KrutavShah / PCIE-to-MXM-Adapter

This adapter/card allows you to plug an MXM 3.1 graphics card into a desktop PCIE port.
https://www.krutav.com
35 stars 9 forks source link

PCIe x16 version #6

Open renne opened 1 year ago

renne commented 1 year ago

This is a great project! :+1:

PCIe x1 is quite a bottleneck for modern GPUs. I suggest to upgrade the PCB to PCIe x16 like the EGX-MXM-AD or the [Eurocom](https://eurocom.com/ec/multigpu()multiGPU) riser cards.

KrutavShah commented 1 year ago

I agree, x1 is definitely a bottleneck from my testing. I do have an x16 design that is missing a few components here and there, so not complete, but I have not released that here because I feel like the interest in this project has fallen away after a while of not being updated.

If this x16 version (with 4x DisplayPorts/3x DP + 1x HDMI) is something you still want to see, I would be inclined against adding all the design files here, simply because the ones for x1 design already available here have been copied by others without credit. I feel like it may not be worth bothering with as a result. I am, however, open to considering this again in the future if there is enough interest. Here is what the design currently looks like:

image
renne commented 1 year ago

Great! :+1: Please make sure the positions of the video ports match an easily available bezel. It would also be great to have an universal PCB layout which allows to solder HDMI or Displayport sockets at will.

KrutavShah commented 1 year ago

The PCB layout matches Nvidia's 10/20 series PCI brackets, so you could get one of those and the ports should line up exactly. On the front page of this repository, I have one of these GTX 1060 brackets installed on my prototype which you take a look at if you'd like. Quadro brackets should also work. I do not think AMD brackets line up with the ports, though.

RansomScientist commented 1 year ago

I agree, x1 is definitely a bottleneck from my testing. I do have an x16 design that is missing a few components here and there, so not complete, but I have not released that here because I feel like the interest in this project has fallen away after a while of not being updated.

If this x16 version (with 4x DisplayPorts/3x DP + 1x HDMI) is something you still want to see, I would be inclined against adding all the design files here, simply because the ones for x1 design already available here have been copied by others without credit. I feel like it may not be worth bothering with as a result. I am, however, open to considering this again in the future if there is enough interest. Here is what the design currently looks like: image

Hey, thank you very much for your design, what intrigues me though is if you have considered trace pair impedance and length matching? With 1x it might not be too much of a problem but with 16x I'm guessing it would be extremely important but I can't see any of that in the image?

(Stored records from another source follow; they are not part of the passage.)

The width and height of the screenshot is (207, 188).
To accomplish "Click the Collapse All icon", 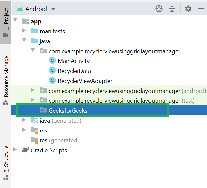I will [172, 9].
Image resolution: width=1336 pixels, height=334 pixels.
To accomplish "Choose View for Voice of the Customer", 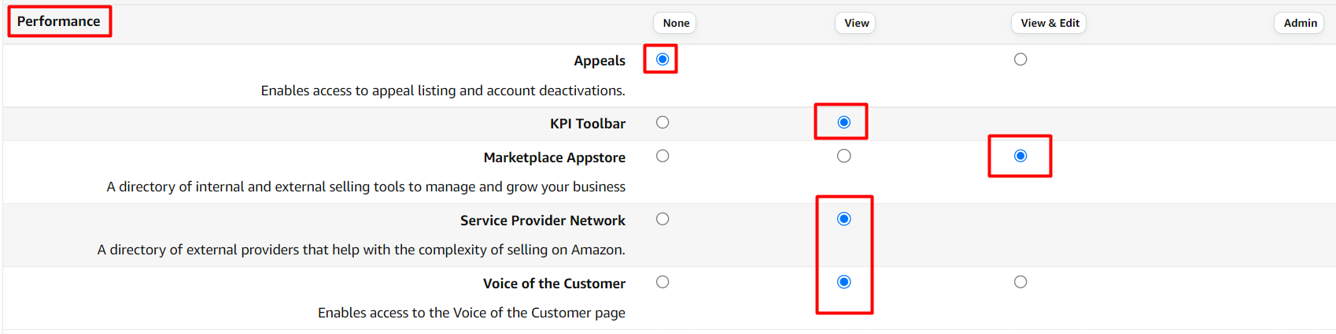I will pyautogui.click(x=843, y=282).
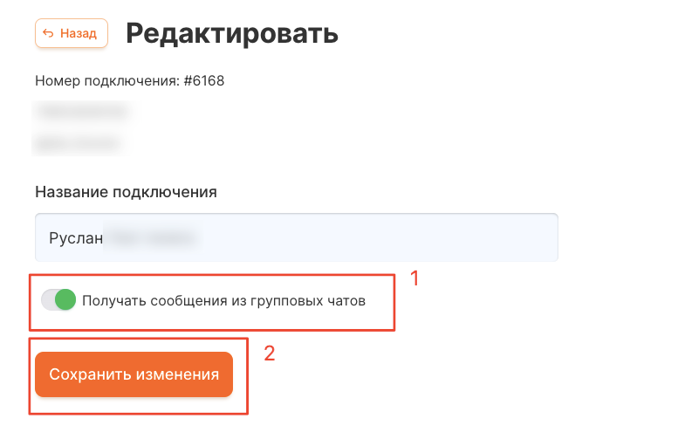Click the green knob of the toggle
The width and height of the screenshot is (678, 446).
pos(65,301)
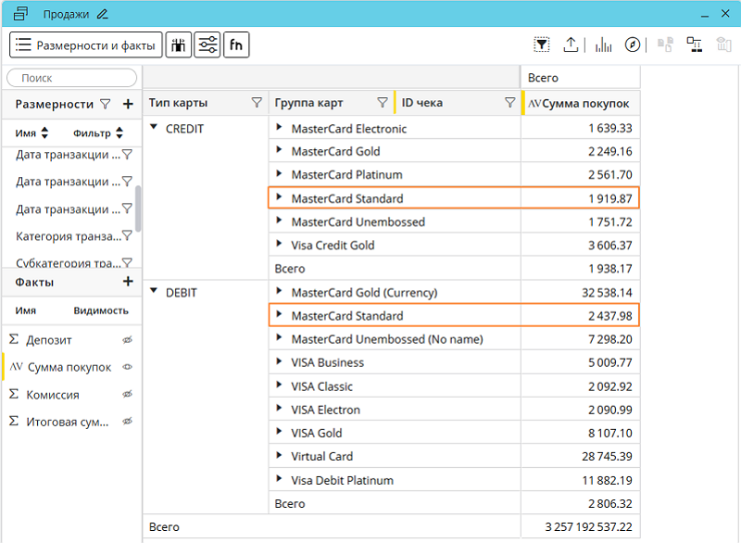The height and width of the screenshot is (543, 741).
Task: Click the Поиск search field
Action: point(72,79)
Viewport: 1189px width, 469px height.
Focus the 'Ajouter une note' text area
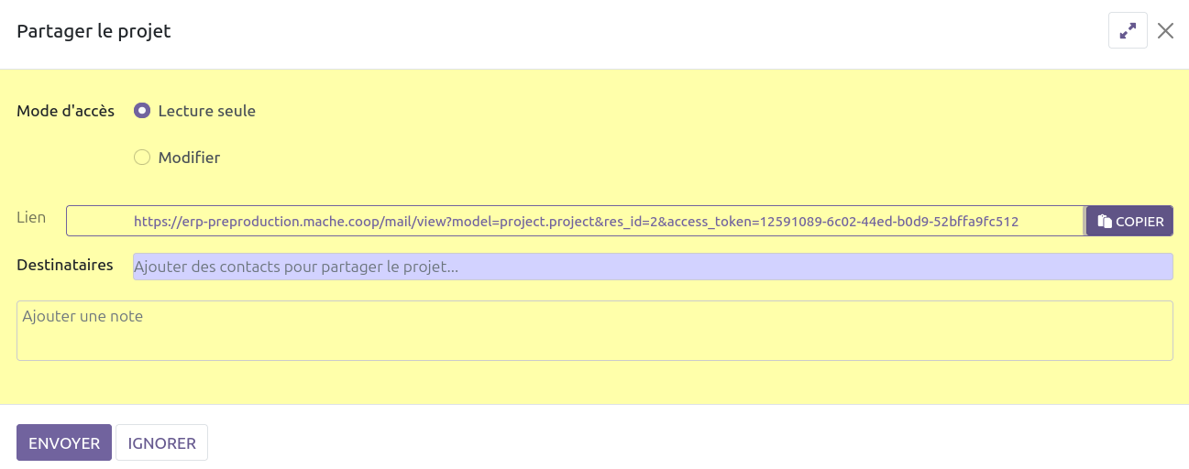point(594,330)
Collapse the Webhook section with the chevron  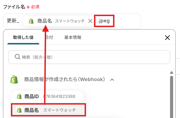click(x=112, y=80)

KrutavShah commented 1 year ago

Hey, thank you very much for your design, what intrigues me though is if you have considered trace pair impedance and length matching? With 1x it might not be too much of a problem but with 16x I'm guessing it would be extremely important but I can't see any of that in the image?

Yes, the impedance of the differential pairs has been set in the PCB editor to meet a target of around 85 ohms, the standard for PCIe gen 3. As for the length matching, individual traces within pairs will be matched, but the inter-pair skew has some room for variation, which is why the separate lanes themselves are not matched. This shouldn't be much of an issue here. The goal here is to keep the lengths of the pairs short to minimize unnecessary losses.

This is from a Texas Instruments PCIe Layout Guidelines document:

image
RansomScientist commented 1 year ago

Hey, thank you very much for your design, what intrigues me though is if you have considered trace pair impedance and length matching? With 1x it might not be too much of a problem but with 16x I'm guessing it would be extremely important but I can't see any of that in the image?

Yes, the impedance of the differential pairs has been set in the PCB editor to meet a target of around 85 ohms, the standard for PCIe gen 3. As for the length matching, individual traces within pairs will be matched, but the inter-pair skew has some room for variation, which is why the separate lanes themselves are not matched. This shouldn't be much of an issue here. The goal here is to keep the lengths of the pairs short to minimize unnecessary losses.

This is from a Texas Instruments PCIe Layout Guidelines document: image

Good to know, if the design ever gets published or you feel comfortable sharing it in private it would be really nice if you could let me know. I would also happily share tests results if I build one.